Volano i consumi di petrolio, superata la soglia di 100 milioni di barili

Barili di petrolio controllati da un operaio.
Petrolio, strapotere Usa, record produzione.

ROMA. – Una volta era un arabo che perforava le sabbie del deserto, ormai è un americano che spacca le rocce. E’ il nuovo identikit del produttore di petrolio, così come emerge dal preconsuntivo dell’Unione petrolifera del 2018, che certifica lo strapotere degli Stati Uniti con il loro shale oil, risorsa indispensabile per soddisfare un mondo assetato di greggio in cui per la prima volta nella storia è stata superata la soglia psicologica di 100 milioni di barili dal lato della domanda.

In questo scenario, che ha visto tra l’altro il prezzo tornare sopra i 70 dollari, la ‘piccola’ Italia subisce la sua carenza di materie prime e archivia una fattura energetica in rialzo a oltre 40 miliardi di euro e una petrolifera in aumento a 21 miliardi.

La fotografia del mercato internazionale del greggio scattata dal ricco rapporto dell’Up mostra una domanda mondiale in crescita dell’1,3% a 99,2 milioni di barili al giorno: il picco si è registrato ad agosto, con oltre 101 milioni di barili. Determinante, come ormai da parecchi anni a questa parte, è stato il contributo della Cina e in generale dei Paesi non Ocse, che rappresentano ormai il 52% dei consumi totali.

A soddisfare questa sete di petrolio sono stati anche quest’anno soprattutto gli Stati Uniti: con un volume totale di 15,4 milioni di barili al giorno, quasi l’equivalente della produzione di Arabia Saudita, Iraq ed Ecuador messe insieme, gli Usa registrano un record storico (+16%) e consolidano la prima posizione, già acquisita da qualche anno, tra i Paesi produttori.

Non solo: l’incremento americano, pari a 2,1 milioni di barili al giorno, copre quasi per intero la crescita della produzione mondiale (2,3 milioni di barili). Rispetto al 2010, quindi in soli otto anni, con lo sviluppo dello shale oil gli Usa hanno praticamente raddoppiato i loro volumi (+97%) a fronte del +11% della Russia e dei Paesi Opec.
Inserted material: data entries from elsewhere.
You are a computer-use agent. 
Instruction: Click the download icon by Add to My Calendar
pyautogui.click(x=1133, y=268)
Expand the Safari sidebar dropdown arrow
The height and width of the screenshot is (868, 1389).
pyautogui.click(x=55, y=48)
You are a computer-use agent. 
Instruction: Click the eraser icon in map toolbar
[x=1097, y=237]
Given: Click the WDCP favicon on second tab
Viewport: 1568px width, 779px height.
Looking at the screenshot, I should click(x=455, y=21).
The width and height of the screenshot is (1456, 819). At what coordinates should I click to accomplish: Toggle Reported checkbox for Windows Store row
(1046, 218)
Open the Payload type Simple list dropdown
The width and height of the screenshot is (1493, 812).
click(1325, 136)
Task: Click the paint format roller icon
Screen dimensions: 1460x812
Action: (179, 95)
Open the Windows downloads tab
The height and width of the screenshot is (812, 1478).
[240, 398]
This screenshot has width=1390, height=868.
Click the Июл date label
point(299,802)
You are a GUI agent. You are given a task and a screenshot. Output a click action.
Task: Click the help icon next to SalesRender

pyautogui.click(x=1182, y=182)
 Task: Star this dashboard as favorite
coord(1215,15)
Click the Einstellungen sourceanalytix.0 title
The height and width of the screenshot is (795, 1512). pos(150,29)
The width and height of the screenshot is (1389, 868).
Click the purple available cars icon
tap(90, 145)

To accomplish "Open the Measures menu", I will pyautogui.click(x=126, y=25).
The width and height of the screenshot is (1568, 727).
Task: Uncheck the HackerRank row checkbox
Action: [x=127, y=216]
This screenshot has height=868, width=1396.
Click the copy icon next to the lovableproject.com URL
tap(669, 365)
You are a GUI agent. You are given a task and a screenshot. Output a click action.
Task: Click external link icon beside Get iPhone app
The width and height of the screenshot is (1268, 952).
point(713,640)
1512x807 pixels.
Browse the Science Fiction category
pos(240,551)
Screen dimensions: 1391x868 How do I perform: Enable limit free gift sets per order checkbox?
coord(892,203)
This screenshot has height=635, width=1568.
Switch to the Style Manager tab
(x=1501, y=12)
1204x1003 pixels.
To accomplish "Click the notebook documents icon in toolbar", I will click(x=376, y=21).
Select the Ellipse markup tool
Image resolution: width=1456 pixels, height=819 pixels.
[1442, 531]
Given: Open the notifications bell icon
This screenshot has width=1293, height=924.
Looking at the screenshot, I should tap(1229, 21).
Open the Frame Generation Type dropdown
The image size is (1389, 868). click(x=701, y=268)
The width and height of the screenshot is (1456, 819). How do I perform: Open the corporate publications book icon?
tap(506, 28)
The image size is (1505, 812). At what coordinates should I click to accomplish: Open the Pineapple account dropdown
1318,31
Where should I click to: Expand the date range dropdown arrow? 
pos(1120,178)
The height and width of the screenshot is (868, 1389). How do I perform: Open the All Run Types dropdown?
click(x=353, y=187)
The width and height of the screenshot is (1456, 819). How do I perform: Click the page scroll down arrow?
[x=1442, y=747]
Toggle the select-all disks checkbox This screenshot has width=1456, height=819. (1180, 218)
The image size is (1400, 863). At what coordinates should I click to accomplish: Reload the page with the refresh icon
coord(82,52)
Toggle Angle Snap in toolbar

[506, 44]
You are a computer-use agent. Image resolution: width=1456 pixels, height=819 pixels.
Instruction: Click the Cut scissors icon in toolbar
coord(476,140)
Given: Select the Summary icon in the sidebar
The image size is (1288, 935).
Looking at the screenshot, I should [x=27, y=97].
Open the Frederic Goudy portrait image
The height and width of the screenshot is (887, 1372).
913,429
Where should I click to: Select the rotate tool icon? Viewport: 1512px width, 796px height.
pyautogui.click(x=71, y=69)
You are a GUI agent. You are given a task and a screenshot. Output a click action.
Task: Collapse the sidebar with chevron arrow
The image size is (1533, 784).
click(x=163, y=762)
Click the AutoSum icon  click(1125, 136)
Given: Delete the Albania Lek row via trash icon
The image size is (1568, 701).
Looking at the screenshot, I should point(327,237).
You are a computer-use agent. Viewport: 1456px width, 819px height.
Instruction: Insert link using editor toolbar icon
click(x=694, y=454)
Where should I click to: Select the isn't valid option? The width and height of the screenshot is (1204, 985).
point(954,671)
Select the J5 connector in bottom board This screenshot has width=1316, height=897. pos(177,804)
Malgrado la domanda sostenuta e l’aumento dei prezzi (+33%), però, gli investimenti delle compagnie nel settore esplorazione e produzione, scesi al lumicino con la crisi degli ultimi anni, crescono appena del 4% a 405 miliardi di dollari. Siamo dunque “ben lontani” dal picco di 683 miliardi del 2014 (-41%).

Guardando all’Italia, infine, per il 2018 l’Up stima una fattura energetica, vale a dire il costo che sostiene il sistema Italia per approvvigionarsi all’estero, sui 40,2 miliardi di euro, in crescita del 15,8% e una fattura petrolifera a circa 21 miliardi, in aumento del 20%, ma ancora inferiore di quasi 13 miliardi rispetto al 2012. Per il 2019, considerando una media del prezzo del petrolio a 70 dollari al barile, a parità di consumi e a cambi costanti, la fattura petrolifera è stimata a 22,6 miliardi e quella energetica a 42,3 miliardi.